Le rêve angolais de congolais prend du plomb dans l’aile. Depuis un certain temps, les échos en provenance de la capitale angolaise font état d’une situation économique difficile avec une devise angolaise, le Kwanza, la monaie locale,  se dévalorise chaque jour un peu plus face au dollar américain. Selon quelques Congolais de retour au pays, la fermeture de certaines entreprises et grandes surfaces à Luanda est un indicateur infaillible de l’ampleur de la crise que traverse l’Angola avec la chute des cours mondiaux du pétrole.

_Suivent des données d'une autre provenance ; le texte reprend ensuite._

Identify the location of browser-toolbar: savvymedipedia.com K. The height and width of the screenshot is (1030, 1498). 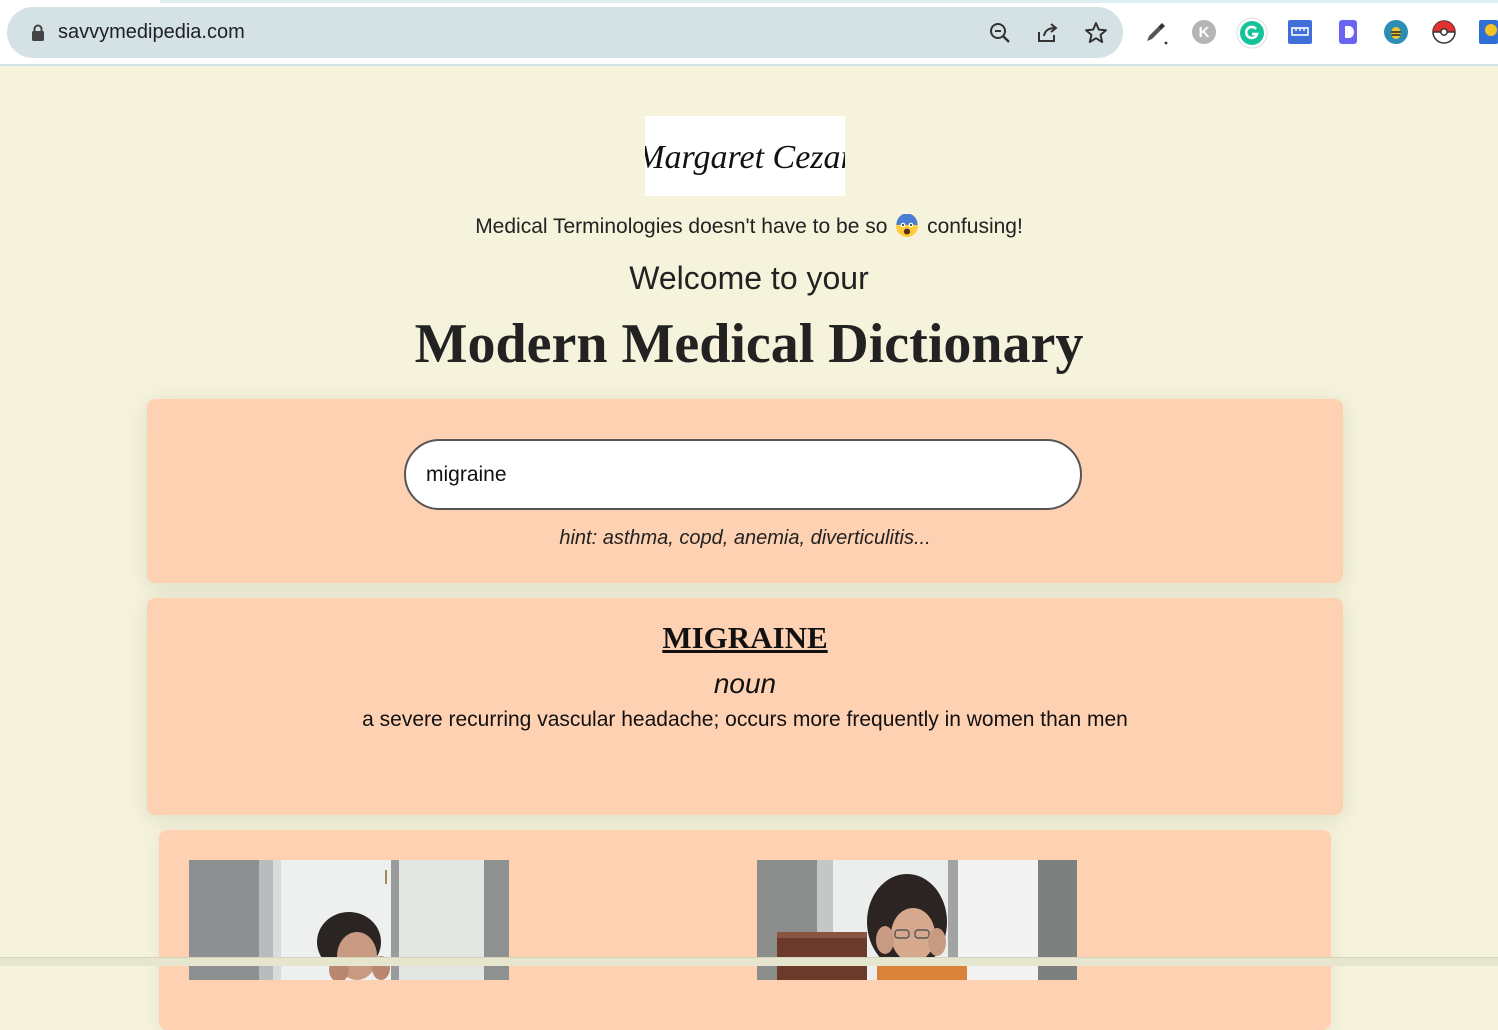
(749, 33).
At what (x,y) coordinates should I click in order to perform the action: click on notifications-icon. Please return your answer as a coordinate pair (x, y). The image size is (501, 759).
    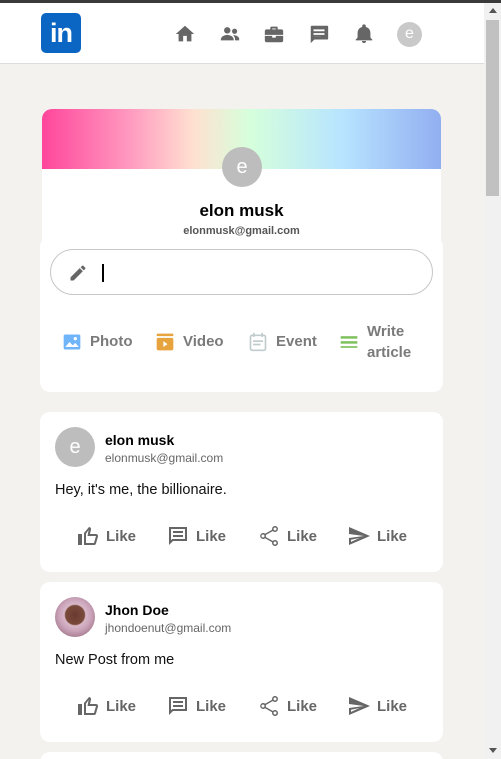
    Looking at the image, I should click on (364, 34).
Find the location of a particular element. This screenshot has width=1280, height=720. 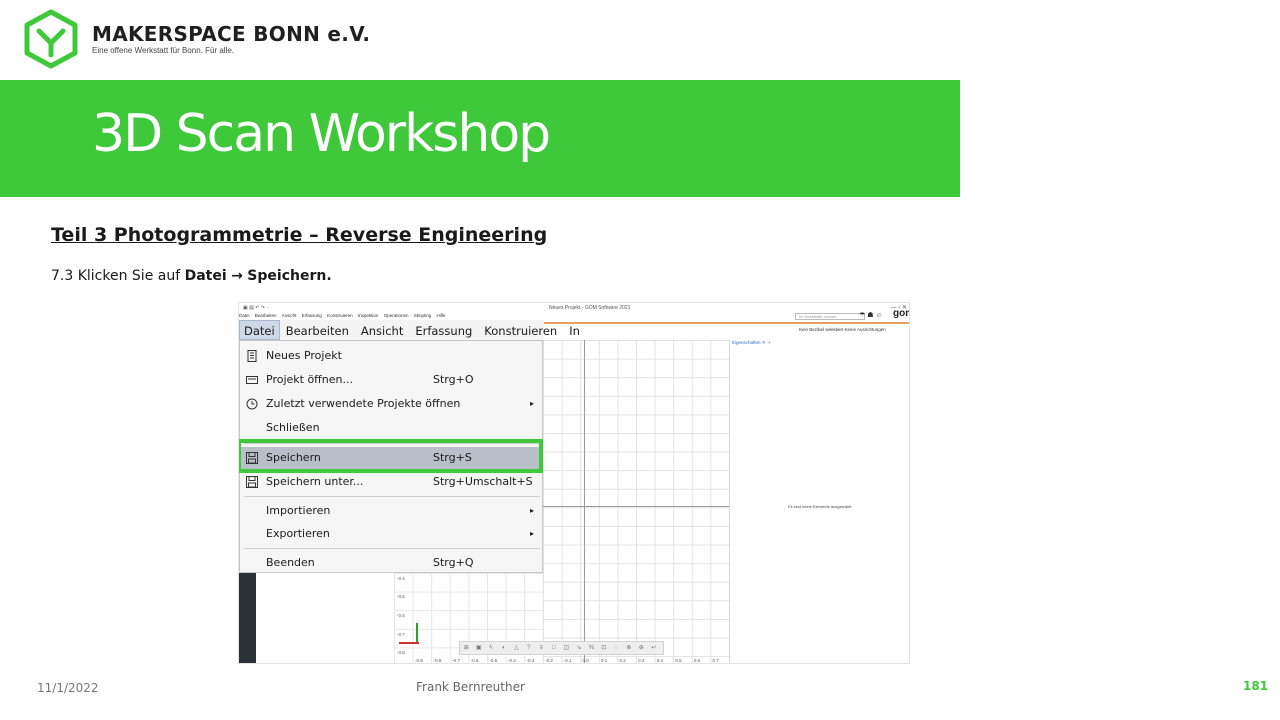

tool-icon: ◫ is located at coordinates (566, 648).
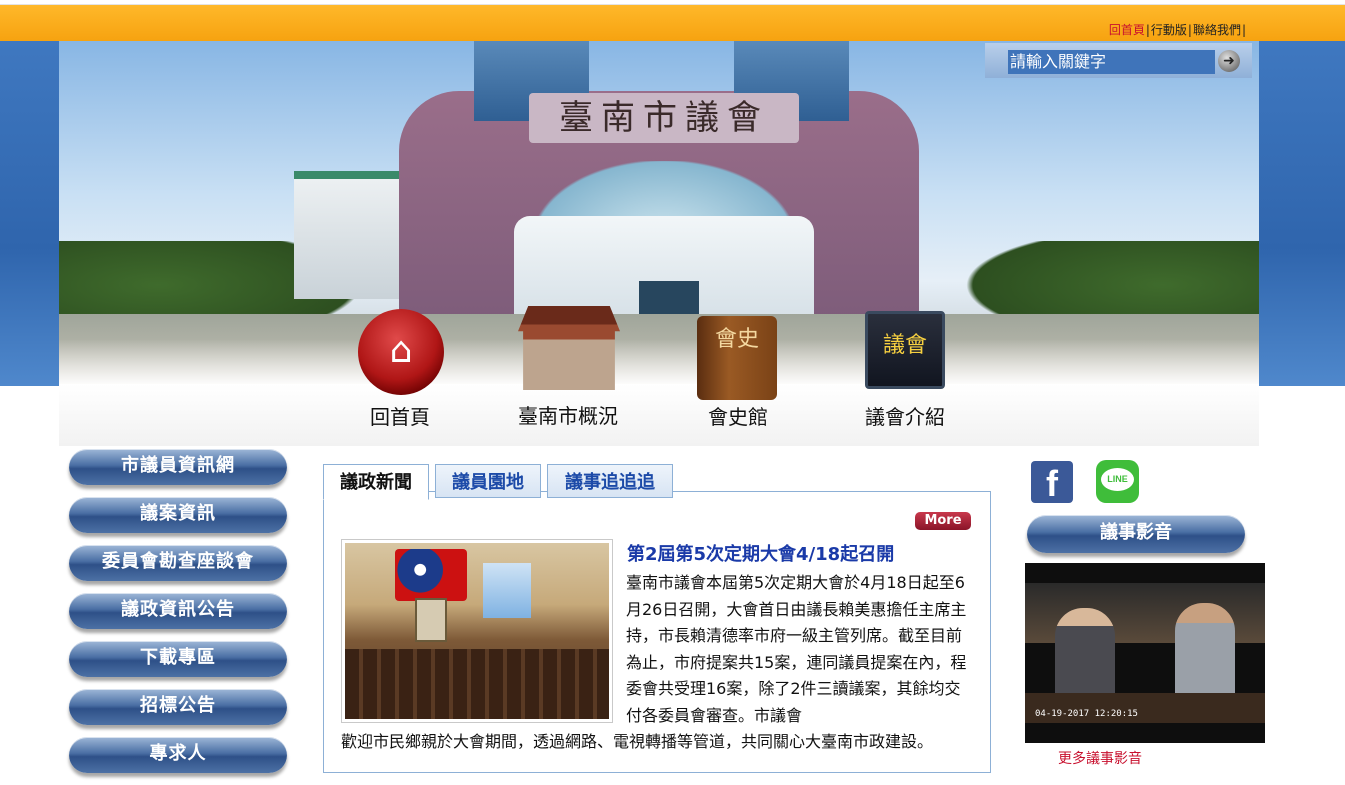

Avec un budget de 66 milliards de dollars américains, l’Angola avait réussi à se hisser au troisième rang africain. Mais la formidable santé de son économie avait un secret : le pétrole. Tout a changé avec la chute des cours mondiaux du brut. « Beaucoup de pays pétroliers africains ne s’imaginaient pas que la situation allait s’étendre sur une longue durée. Tout en investissant massivement dans la modernisation du pays, l’essentiel n’a pas été fait. Il s’agit de réduire la dépendance à une seule matière première », explique un expert. L’Angola est également le deuxième producteur africain d’or mais la conjoncture internationale n’est pas favorable pour les matières premières.

Interrogé sur les raisons de son départ de Luanda, Fellix, un commerçant congolais, ne mâche pas ses mots : » Chaque jour, une entreprise ferme. Notre argent en devise américaine nous est rendu par les banques en kwanza, la monnaie nationale qui perd chaque jour de sa valeur. Même pour partir, je n’ai pas pu vendre mes histoires. Qui va les acheter ? Chacun cherche à garder son argent. Aujourd’hui, je ne suis plus en mesure d’acheter une télévision comme la mienne car son prix a triplé à Luanda » .  On estime que le kwanza a perdu 35% de sa valeur face au dollar en une année. Le problème de liquidité se pose avec acuité dans les banques angolaises à cause de la balance de paiement déficitaire et de la baisse des ressources extérieures. Et le marché noir tourne à présent à plein régime. Pour avoir le dollar américain, il faut payer le prix fort.

Pour l’heure, le mouvement de retour des Congolais reste mesuré. « Même pour rentrer, il faut plus de 200 dollars américains. Mais où peut-on les avoir et surtout à quel prix ? Le kwanza n’arrête pas de perdre sa valeur, il faut un montant astronomique pour trouver 200 dollars dans le marché noir », a-t-il poursuivi.  Mais il y a une chose qui inquiète plus que tout. « Beaucoup ont peur de vivre le schéma à la sudafricaine où l’étranger est indexé comme celui qui apporte le malheur. Pour l’instant, je peux vous affirmer que je n’ai enregistré aucun acte xénophobe contre moi », a-t-il conclu. Nous y reviendrons.